§ **Work order**
Please repeat, from the entries that follow, the lines from the one containing "Task: Like Clara's comment posted just now" through the one containing "You are a computer-use" exactly, adding nothing.

§ **Records provided**

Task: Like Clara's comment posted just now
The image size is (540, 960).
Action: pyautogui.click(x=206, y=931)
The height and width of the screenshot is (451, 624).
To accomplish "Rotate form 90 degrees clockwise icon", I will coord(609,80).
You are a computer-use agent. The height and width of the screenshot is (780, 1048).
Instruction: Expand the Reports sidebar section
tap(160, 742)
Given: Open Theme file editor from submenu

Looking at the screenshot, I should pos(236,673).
==
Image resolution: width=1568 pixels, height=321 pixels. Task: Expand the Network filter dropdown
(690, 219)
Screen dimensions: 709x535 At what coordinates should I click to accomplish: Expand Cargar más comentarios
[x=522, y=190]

§ **Exercise answer**
Task: Like Clara's comment posted just now
The image size is (540, 960).
Action: pyautogui.click(x=206, y=931)
The height and width of the screenshot is (451, 624).
To accomplish "Rotate form 90 degrees clockwise icon", I will coord(609,80).
You are a computer-use agent. The height and width of the screenshot is (780, 1048).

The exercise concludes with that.